Dernièrement j’ai eu la chance d’utiliser une machine hors norme pour étudier un œil d’une punaise, un insecte minuscule de 2,5 millimètres. La reconstruction se matérialise par un cube de 63 microns de côté (63 millièmes de millimètre) et permet de comprendre l’organisation complexe de cet organe. Cette prouesse a été permise grâce à une machine unique en France installée au CEREGE d’Aix-en-Provence. Cette machine fait partie d’un pôle scientifique dédié aux nanotechnologies et ses impacts sur l’environnement, ce qui explique sa résolution extrême qui nécessite parfois plus de 24 heures de scanning.

Le plus remarquable des outils spectaculaires dédiés à des applications scientifiques analytiques réside dans l’utilisation de la lumière synchrotron. Ces grands équipements (en France, Soleil à Saclay ou l’ESRF à Grenoble) sont des accélérateurs de particules circulaires au périmètre de plusieurs centaines de mètres de long dont on exploite une propriété particulière : lorsque les particules élémentaires (comme les électrons) de la matière sont accélérées dans une partie courbée, elles dégagent de la lumière dans toutes les parties du spectre, dont des rayons X de plusieurs nature.

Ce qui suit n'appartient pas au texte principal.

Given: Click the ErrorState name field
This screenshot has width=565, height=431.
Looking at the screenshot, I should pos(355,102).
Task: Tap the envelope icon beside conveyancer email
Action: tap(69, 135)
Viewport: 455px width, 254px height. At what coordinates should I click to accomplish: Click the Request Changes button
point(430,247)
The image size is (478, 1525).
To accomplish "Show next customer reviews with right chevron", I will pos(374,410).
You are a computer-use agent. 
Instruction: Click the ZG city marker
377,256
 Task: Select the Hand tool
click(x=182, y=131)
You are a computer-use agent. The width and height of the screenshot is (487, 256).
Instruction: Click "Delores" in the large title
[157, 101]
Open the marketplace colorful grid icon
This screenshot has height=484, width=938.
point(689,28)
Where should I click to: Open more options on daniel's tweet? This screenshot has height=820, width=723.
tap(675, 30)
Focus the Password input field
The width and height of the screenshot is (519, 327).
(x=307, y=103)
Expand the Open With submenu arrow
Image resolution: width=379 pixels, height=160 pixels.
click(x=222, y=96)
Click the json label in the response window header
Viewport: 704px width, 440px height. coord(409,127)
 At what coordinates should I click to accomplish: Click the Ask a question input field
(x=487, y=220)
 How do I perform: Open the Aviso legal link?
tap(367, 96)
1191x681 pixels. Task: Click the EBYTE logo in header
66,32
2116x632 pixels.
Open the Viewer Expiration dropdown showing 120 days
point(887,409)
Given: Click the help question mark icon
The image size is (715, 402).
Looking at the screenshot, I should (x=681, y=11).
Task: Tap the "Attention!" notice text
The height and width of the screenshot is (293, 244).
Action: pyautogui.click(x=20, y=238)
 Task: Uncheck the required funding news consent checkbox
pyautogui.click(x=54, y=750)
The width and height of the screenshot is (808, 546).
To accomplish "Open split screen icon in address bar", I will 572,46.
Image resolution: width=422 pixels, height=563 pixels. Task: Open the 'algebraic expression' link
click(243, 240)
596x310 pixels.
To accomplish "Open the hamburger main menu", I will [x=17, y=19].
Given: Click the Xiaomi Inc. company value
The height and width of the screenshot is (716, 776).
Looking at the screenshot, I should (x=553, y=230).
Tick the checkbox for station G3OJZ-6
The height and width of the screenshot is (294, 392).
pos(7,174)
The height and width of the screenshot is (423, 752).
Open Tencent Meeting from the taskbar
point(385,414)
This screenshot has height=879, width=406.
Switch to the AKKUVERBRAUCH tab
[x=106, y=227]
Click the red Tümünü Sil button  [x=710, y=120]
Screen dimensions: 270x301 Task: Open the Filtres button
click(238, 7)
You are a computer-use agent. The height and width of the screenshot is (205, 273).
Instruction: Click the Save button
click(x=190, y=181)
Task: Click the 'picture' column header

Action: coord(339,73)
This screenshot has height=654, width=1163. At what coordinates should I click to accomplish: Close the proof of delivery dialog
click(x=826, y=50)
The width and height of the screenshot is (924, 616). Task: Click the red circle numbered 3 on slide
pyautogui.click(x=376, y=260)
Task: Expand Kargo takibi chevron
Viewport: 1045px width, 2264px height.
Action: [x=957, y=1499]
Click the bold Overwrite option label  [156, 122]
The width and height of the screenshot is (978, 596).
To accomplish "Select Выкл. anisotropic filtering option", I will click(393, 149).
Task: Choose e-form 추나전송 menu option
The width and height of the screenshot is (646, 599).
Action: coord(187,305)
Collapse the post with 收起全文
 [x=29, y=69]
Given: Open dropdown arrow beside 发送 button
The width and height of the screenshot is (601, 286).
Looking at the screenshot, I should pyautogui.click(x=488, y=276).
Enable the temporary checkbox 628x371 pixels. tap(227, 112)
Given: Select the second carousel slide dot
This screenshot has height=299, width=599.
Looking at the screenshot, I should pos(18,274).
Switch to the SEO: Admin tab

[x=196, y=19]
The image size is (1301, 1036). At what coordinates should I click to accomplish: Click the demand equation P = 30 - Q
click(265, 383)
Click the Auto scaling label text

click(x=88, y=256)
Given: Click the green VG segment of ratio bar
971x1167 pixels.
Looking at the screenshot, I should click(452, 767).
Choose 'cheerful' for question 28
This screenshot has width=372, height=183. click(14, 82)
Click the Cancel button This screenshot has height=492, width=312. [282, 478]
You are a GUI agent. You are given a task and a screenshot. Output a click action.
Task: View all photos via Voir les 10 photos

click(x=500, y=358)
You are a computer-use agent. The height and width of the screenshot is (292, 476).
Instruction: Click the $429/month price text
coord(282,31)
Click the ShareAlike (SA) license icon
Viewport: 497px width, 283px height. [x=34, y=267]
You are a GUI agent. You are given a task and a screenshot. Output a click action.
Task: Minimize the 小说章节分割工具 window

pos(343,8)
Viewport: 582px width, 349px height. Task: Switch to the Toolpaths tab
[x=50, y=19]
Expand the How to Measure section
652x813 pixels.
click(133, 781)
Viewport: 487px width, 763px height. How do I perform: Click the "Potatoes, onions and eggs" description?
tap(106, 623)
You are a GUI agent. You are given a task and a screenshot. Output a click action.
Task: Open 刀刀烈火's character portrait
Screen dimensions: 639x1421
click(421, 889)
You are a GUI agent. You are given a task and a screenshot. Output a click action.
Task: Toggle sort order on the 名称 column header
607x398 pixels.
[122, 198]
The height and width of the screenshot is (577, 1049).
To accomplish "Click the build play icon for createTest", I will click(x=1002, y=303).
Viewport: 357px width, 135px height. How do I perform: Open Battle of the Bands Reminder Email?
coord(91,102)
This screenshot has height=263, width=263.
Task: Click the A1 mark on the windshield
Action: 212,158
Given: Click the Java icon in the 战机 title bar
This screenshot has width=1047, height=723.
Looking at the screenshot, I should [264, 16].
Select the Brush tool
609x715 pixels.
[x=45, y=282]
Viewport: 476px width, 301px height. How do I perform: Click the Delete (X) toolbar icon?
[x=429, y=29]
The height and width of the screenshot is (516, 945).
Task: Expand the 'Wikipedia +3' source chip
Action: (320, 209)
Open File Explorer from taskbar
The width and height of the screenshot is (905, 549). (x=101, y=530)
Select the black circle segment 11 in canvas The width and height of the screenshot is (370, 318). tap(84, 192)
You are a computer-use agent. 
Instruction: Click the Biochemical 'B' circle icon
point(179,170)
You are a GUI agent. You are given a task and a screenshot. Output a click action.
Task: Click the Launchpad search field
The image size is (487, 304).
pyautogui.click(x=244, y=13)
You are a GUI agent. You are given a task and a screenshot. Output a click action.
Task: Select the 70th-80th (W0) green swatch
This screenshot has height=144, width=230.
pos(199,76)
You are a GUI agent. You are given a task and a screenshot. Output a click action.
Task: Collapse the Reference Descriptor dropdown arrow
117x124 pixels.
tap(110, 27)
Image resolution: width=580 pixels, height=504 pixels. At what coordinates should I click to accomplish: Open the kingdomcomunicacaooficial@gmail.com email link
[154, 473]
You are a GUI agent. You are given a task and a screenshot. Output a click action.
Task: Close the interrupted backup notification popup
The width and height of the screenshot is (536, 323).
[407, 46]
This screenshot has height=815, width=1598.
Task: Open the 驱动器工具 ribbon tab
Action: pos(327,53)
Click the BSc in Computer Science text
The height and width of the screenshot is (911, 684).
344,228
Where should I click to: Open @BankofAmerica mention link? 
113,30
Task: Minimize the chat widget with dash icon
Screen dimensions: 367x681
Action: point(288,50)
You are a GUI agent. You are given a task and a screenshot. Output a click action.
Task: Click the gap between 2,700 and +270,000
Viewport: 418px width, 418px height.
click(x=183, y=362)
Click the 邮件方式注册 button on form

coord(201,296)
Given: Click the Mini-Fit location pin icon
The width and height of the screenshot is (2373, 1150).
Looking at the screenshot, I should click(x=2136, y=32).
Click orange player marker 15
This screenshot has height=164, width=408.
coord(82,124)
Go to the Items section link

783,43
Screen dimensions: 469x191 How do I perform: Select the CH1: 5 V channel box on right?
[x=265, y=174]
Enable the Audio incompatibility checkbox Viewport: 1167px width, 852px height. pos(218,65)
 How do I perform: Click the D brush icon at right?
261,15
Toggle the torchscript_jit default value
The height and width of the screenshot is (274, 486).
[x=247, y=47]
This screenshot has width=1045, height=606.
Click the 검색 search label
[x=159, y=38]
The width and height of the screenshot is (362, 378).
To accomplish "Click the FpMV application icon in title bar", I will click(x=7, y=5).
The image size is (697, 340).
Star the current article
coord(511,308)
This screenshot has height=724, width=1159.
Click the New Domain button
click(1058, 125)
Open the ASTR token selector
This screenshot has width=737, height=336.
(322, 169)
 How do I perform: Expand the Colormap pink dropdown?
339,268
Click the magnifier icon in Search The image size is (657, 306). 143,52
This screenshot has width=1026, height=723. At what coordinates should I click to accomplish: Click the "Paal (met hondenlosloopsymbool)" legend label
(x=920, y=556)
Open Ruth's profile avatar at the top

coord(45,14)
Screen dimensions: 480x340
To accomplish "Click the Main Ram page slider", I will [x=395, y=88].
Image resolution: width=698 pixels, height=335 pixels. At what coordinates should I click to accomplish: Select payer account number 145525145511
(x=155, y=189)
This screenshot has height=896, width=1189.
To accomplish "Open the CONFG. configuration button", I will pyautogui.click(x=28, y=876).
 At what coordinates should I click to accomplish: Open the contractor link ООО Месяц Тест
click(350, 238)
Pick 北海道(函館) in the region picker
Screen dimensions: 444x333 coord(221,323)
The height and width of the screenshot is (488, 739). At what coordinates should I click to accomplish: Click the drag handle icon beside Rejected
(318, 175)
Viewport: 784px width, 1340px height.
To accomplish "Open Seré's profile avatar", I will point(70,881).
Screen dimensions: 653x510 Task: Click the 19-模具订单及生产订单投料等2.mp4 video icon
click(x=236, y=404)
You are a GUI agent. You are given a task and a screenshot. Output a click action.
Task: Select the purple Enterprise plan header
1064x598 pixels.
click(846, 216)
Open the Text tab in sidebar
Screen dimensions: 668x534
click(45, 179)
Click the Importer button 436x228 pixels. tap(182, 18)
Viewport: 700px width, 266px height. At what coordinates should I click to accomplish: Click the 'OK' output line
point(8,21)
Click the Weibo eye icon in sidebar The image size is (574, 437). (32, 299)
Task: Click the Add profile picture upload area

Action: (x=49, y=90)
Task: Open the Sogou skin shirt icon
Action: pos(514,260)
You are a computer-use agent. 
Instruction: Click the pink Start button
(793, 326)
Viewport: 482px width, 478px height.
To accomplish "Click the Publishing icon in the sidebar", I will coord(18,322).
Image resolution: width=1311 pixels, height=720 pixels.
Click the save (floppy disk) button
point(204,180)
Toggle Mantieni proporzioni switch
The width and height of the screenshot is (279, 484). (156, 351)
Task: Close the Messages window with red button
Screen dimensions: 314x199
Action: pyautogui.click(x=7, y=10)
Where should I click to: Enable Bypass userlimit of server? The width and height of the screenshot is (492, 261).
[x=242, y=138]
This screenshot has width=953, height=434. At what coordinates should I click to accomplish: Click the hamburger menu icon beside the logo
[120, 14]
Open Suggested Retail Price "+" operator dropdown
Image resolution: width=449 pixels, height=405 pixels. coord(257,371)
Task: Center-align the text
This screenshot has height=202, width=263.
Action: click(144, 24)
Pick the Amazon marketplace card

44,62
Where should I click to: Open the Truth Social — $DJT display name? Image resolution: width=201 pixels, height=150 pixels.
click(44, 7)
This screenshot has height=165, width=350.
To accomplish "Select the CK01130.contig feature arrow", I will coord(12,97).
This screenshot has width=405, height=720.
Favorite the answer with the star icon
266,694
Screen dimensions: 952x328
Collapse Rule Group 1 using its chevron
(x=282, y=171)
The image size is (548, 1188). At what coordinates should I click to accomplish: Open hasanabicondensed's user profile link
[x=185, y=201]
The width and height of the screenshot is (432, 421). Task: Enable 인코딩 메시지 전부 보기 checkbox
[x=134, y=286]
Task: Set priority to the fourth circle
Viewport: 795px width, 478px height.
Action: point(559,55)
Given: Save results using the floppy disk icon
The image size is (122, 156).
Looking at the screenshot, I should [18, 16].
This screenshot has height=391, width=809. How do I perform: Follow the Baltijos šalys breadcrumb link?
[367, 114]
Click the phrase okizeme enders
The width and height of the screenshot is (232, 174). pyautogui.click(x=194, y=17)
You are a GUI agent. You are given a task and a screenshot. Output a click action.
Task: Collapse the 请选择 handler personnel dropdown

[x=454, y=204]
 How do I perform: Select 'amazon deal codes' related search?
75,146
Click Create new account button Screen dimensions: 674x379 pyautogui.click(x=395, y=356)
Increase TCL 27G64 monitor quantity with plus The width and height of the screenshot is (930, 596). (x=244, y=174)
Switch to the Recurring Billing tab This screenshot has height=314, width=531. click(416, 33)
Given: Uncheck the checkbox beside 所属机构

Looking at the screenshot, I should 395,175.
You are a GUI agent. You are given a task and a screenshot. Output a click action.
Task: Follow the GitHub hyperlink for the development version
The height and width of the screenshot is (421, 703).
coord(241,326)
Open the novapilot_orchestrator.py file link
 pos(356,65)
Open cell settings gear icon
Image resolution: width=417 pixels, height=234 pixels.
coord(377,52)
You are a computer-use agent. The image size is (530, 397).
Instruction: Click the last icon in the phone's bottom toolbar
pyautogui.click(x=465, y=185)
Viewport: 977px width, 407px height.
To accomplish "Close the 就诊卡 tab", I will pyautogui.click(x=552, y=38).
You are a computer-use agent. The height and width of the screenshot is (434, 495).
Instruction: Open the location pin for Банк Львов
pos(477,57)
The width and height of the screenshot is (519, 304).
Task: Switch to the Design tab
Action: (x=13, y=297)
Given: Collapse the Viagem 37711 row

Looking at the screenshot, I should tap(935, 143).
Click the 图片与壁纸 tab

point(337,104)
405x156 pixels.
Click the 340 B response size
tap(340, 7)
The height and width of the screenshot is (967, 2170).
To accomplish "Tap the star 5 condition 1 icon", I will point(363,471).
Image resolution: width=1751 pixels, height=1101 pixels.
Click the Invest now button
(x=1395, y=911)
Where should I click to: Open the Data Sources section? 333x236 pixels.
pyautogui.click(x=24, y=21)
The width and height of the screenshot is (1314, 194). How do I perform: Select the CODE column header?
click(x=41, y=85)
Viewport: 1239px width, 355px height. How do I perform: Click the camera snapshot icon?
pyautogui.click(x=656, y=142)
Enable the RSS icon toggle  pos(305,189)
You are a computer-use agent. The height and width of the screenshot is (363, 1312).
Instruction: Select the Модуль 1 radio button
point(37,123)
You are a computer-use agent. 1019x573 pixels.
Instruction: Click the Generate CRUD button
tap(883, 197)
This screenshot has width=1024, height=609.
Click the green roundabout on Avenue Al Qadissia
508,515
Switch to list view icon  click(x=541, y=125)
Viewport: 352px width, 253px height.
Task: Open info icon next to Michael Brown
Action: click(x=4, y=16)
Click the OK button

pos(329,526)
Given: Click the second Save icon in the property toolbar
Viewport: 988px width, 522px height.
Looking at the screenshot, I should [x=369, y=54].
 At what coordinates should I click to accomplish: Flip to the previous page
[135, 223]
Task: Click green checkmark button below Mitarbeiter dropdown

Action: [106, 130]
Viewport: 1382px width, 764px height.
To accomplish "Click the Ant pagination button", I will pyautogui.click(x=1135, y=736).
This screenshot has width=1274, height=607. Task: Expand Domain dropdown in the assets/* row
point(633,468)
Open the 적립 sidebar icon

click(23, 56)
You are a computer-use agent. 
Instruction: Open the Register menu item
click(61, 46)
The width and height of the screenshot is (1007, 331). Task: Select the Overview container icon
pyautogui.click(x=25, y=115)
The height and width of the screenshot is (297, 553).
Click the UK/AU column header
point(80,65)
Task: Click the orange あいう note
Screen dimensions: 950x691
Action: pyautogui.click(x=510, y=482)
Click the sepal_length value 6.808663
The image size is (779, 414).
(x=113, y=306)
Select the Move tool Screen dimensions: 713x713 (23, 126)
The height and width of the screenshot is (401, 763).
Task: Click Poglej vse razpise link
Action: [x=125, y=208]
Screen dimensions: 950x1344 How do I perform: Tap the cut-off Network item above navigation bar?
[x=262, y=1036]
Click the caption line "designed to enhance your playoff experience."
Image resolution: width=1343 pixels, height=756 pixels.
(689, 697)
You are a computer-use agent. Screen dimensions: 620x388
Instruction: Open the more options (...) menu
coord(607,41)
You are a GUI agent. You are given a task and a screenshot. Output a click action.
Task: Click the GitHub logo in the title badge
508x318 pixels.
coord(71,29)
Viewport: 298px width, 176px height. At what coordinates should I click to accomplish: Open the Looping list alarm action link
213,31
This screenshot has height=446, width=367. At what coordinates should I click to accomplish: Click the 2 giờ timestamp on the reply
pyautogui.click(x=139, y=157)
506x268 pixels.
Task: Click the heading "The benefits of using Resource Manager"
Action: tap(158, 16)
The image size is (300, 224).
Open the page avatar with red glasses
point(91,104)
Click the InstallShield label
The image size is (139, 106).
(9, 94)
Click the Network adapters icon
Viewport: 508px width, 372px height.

Fossile provenant de l’ambre Eocène de l’Oise (-53Ma). ESRF, Author provided

Cette lumière est ensuite utilisée dans des « lignes de lumière » (beamline) où ses propriétés sont exploitées pour découvrir la nature et la structure fine d’échantillons divers et variés dans des sciences aussi diverses que la biologie moléculaire ou l’astrophysique. Avec tout un raffinement expérimental en plein développement, dans tous les domaines, des sciences du vivant à l’étude des fossiles, pour optimiser les méthodes et les résultats.

L’impression 3D

L’impression 3D est une application de toutes ces méthodes qui convergent vers la restitution « physique » des volumes numériques. On parle alors d’unité en voxel. Les voxels sont les pixels de la 3D : on cherche à les rendre de plus en plus petit, de leur affecter de plus en plus de propriétés et y associer des données (composition chimique, densité, etc.). Les algorithmes de calculs sont dont encore plus complexes que pour l’image 2D et demandent des capacités de calculs importantes, notamment des mémoires vives de compétition. Un bon PC de laboratoire d’un atelier de reconstruction 3D fait au minimum 64 Go de RAM, voire 128 Go pour traiter de grands lots d’images complexes.

L’impression est une sorte de robotique appliquée au « modélisme » piloté par des logiciels de lecture de modèles 3D, une technologie en plein développement. C’est actuellement un grand foisonnement de méthodes pour « imprimer » ces voxels avec des résines, de pâtes plastiques diverses que l’on amalgame, des lasers pour découper, etc. Certaines peuvent imprimer avec du béton (pour la construction, pas encore pour l’histoire naturelle !). Les résultats dépendent de la technologie, du modèle de départ et d’option de finitions qui sont souvent nécessaires (retouche, colorisation, montage de pièces, par exemple) selon le réalisme recherché.

Une nouvelle muséologie des sciences

Reste encore à former une nouvelle génération de chercheurs et d’opérateurs scientifiques 3D. Ils commencent à se saisir de ces nouvelles méthodes numériques fondées sur une bio informatique particulière pour renouveler la médiation des sciences et la muséologie. Des petites sociétés de services 3D se multiplient y compris autour de l’histoire naturelle, par exemple pour reproduire des dinosaures ou des insectes « géants »(CreaZaurus ou Cossima Productions).

Outre des impressions 3D réalistes à l’échelle souhaitée, ces technologies permettent d’envisager une autre réalisation spectaculaire : les représentations holographiques ou encore d’autres modes de projections 3D à inventer. Les représentations holographiques devraient se multiplier dans les musées, autant dans les espaces permanents que dans les espaces temporaires.

Et comme pour la plupart des technologies du numérique, il y déjà des prémisses pour une 4D, qui sera une autre aventure, mais un développement logique faisant intervenir le temps comme ultime dimension de l’imagerie numérique de nos modèles scientifiques virtuels. Dans tous les cas, comme pour toute modélisation, il s’agit de tenter de s’approcher le plus possible du « réel » reproductible pour la compréhension de notre monde. Et de mieux le partager.